* [PROBLEM TO WORK ON]
Reproduce the Super X2 forum thread below word for word, leaving nothing out and changing nothing.
Start of TEXT PROVIDED
# Super X2



## Guest (Mar 27, 2004)

Anyone have the super x2 in camo? I have the synthetic that's two years old, love the thing and wanna have it dipped by Browning. It's gonna cost around 250 supposedly, unless anyone knows differently???
Anyways, I was wondering if the camo "wears" off on the highly worn areas, grips, etc, with the Winchesters since they have a different dipping process??
I guess it's either have it dipped, keep it synthetic black, or trade it in for a new camo'ed one. Don't want a camo one if its gonna wear through to yellow.


----------



## Canada_Hunter (Mar 21, 2004)

mine is 2 year old and the camo hold up great!!!...If you take care of it i think it will last a lifetime


----------



## bigblackfoot (Mar 12, 2003)

You should pm PJ about it. I know he had his berretta dipped and it looks really good. Im not sure who dipped it for him but i bet if you asked him he would tell you.


----------



## GooseBuster3 (Mar 1, 2002)

The panit is just wearing right off of my X2, and the duratuch is too. Im calling wincherster and chewing some ***!!


----------



## Guest (Apr 1, 2004)

GB3, How old is your gun?


----------



## johnsona (Dec 4, 2003)

I've had my x2 for a while now and the only complaint i have is that when i go honker hunting in some nasty weather, it wants to gum up and feed really slowly with 3 inch mags. Kinda frusterating when you've got a group of birds at your feet and you've gotta wait for your gun to feed. Otherwise, its a great upland gun. Anyone else have this problem, or any solution ideas? :evil:


----------



## GooseBuster3 (Mar 1, 2002)
End of TEXT PROVIDED
Start of PROVIDED INFORMATION
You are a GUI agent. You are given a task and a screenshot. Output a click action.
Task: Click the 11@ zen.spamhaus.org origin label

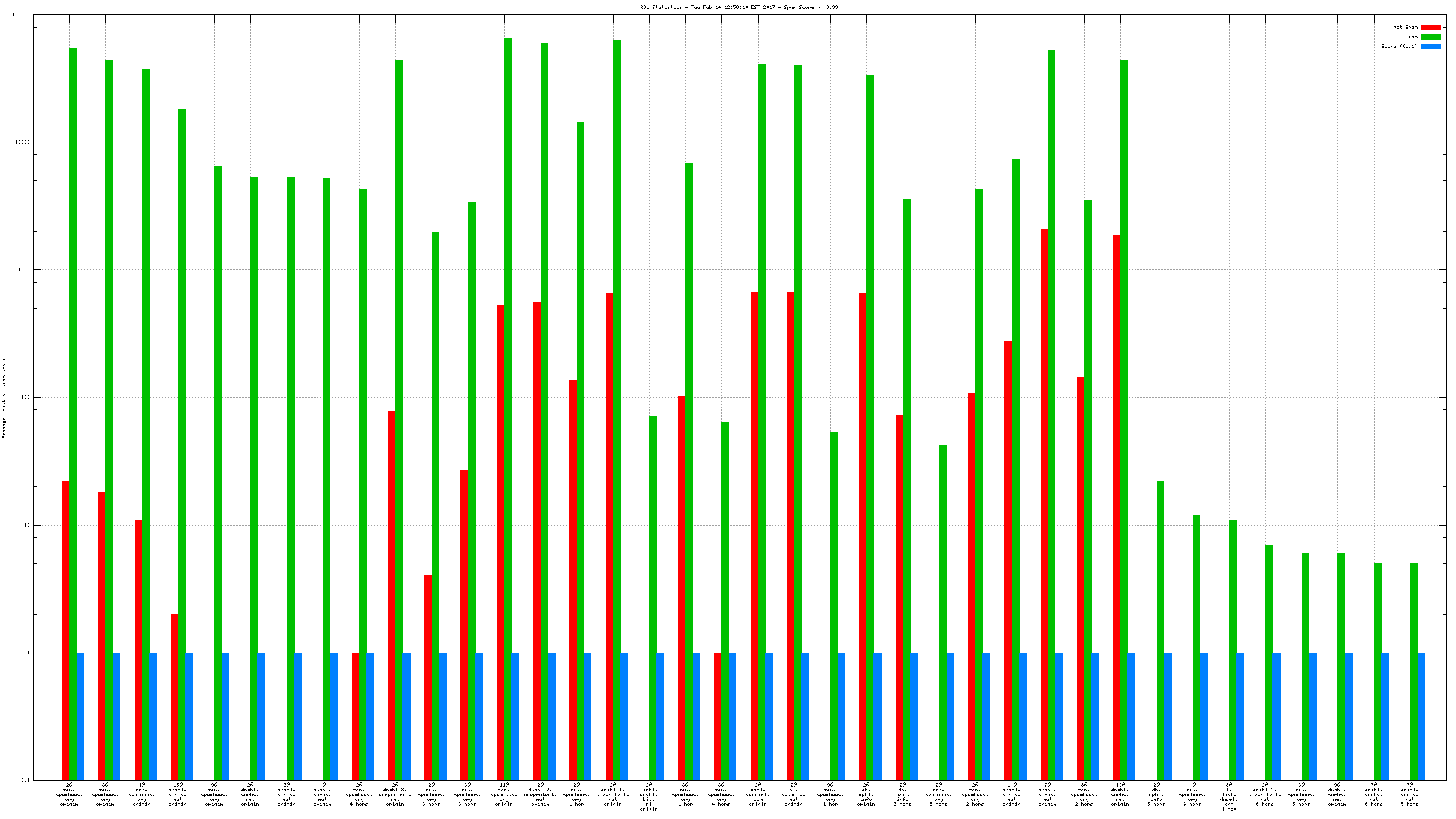pyautogui.click(x=504, y=794)
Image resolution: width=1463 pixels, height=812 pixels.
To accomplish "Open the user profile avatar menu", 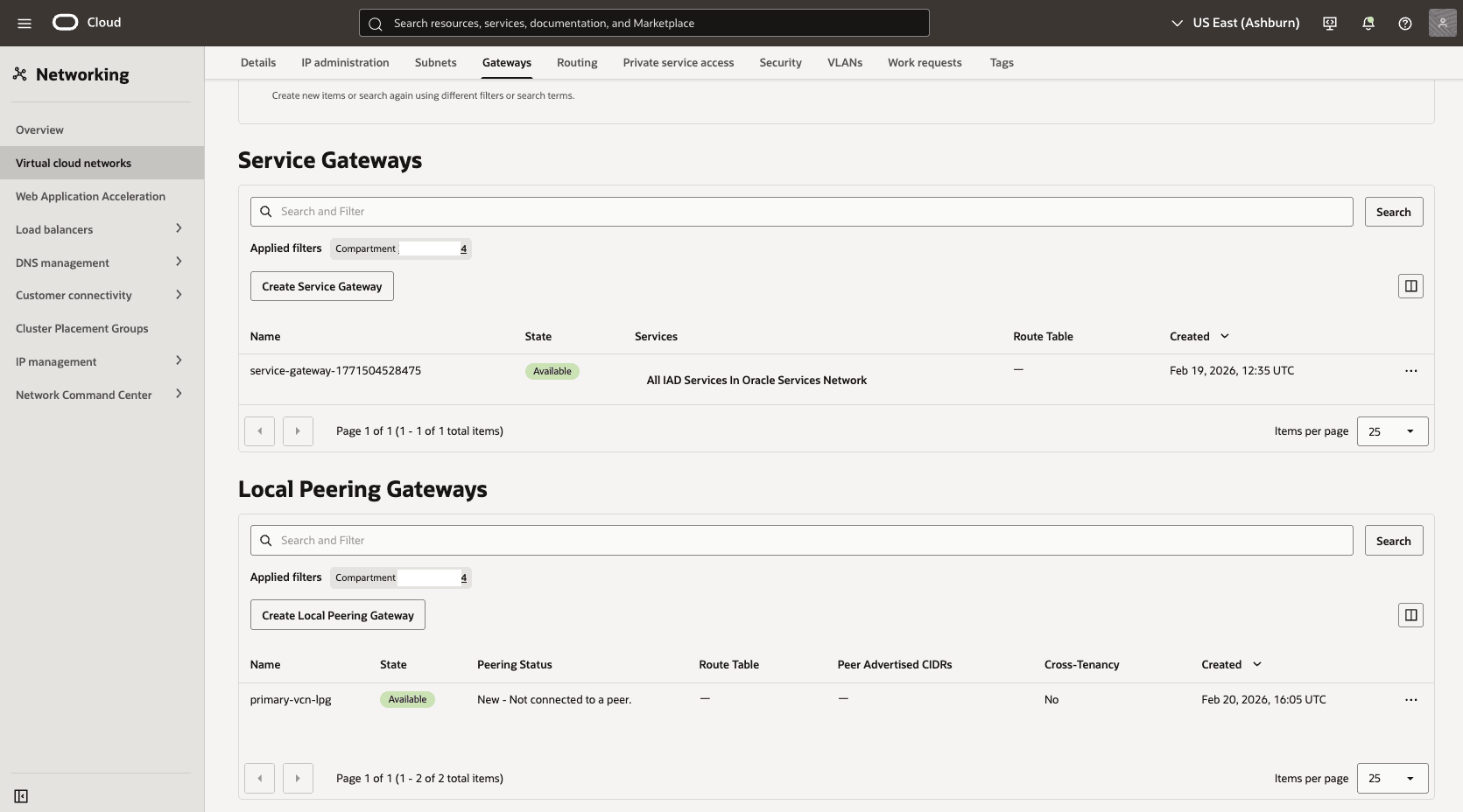I will (x=1441, y=23).
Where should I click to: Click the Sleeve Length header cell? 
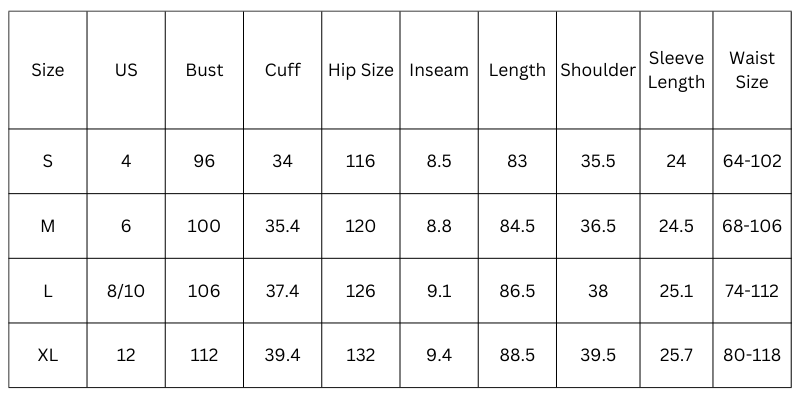coord(676,70)
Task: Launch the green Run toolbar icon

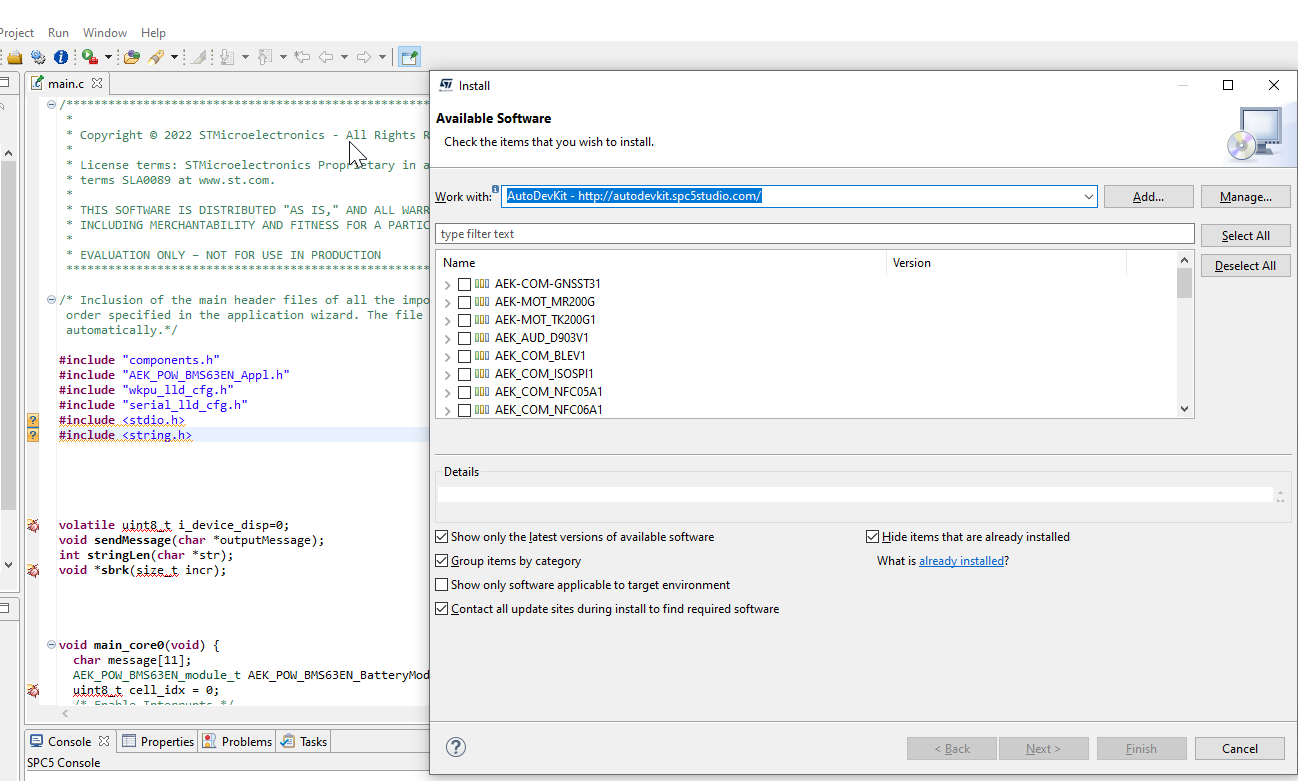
End of PROVIDED INFORMATION
* [PROBLEM SOLUTION]
# Super X2



## Guest (Mar 27, 2004)

Anyone have the super x2 in camo? I have the synthetic that's two years old, love the thing and wanna have it dipped by Browning. It's gonna cost around 250 supposedly, unless anyone knows differently???
Anyways, I was wondering if the camo "wears" off on the highly worn areas, grips, etc, with the Winchesters since they have a different dipping process??
I guess it's either have it dipped, keep it synthetic black, or trade it in for a new camo'ed one. Don't want a camo one if its gonna wear through to yellow.


----------



## Canada_Hunter (Mar 21, 2004)

mine is 2 year old and the camo hold up great!!!...If you take care of it i think it will last a lifetime


----------



## bigblackfoot (Mar 12, 2003)

You should pm PJ about it. I know he had his berretta dipped and it looks really good. Im not sure who dipped it for him but i bet if you asked him he would tell you.


----------



## GooseBuster3 (Mar 1, 2002)

The panit is just wearing right off of my X2, and the duratuch is too. Im calling wincherster and chewing some ***!!


----------



## Guest (Apr 1, 2004)

GB3, How old is your gun?


----------



## johnsona (Dec 4, 2003)

I've had my x2 for a while now and the only complaint i have is that when i go honker hunting in some nasty weather, it wants to gum up and feed really slowly with 3 inch mags. Kinda frusterating when you've got a group of birds at your feet and you've gotta wait for your gun to feed. Otherwise, its a great upland gun. Anyone else have this problem, or any solution ideas? :evil:


----------



## GooseBuster3 (Mar 1, 2002)